I'm facing this issue where sklearn's train_test_split() is dividing data sets abruptly in case of large data sets. I'm trying to load the entire data set of 118 MB, and it is assigning test data less than 10 times of what is expected of code.
Case 1: 60K datapoints
#loading the data
import pandas
data = pandas.read_csv('preprocessed_data.csv',nrows=60000)
data.shape
y=data['project_is_approved'] #
X=data.drop(['project_is_approved'],axis=1)
X.shape,y.shape
# train test split
from sklearn.model_selection import train_test_split
X_train, X_test, y_train, y_test = train_test_split(X, y, test_size=0.33, stratify=y,random_state=0)
print(X_train.shape, y_train.shape)
#print(X_cv.shape, y_cv.shape)
print(X_test.shape, y_test.shape)
Output: (40200, 8) (40200,) (19800, 8) (19800,)
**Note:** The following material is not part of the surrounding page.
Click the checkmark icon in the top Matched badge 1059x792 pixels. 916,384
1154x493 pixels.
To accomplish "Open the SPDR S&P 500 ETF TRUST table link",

Case 2:109,000 data-points
#loading the data
import pandas
data = pandas.read_csv('preprocessed_data.csv')
print(data1.shape)
y=data['project_is_approved'] #
X=data.drop(['project_is_approved'],axis=1)
X.shape,y.shape
# train test split
from sklearn.model_selection import train_test_split
X_train, X_test, y_train, y_test = train_test_split(X, y, test_size=0.3, stratify=y,random_state=123)
print(X_train.shape, y_train.shape)
#print(X_cv.shape, y_cv.shape)
print(X_test.shape, y_test.shape)
Output: (109248, 9) (90552, 8) (90552,) (1460, 8) (1460,)
Anything more than 60K data-points is being abruptly like in case 2 into 90K and 1.4K. I've tried changing random state, removing random state,moving data set to new location but the issue seems same.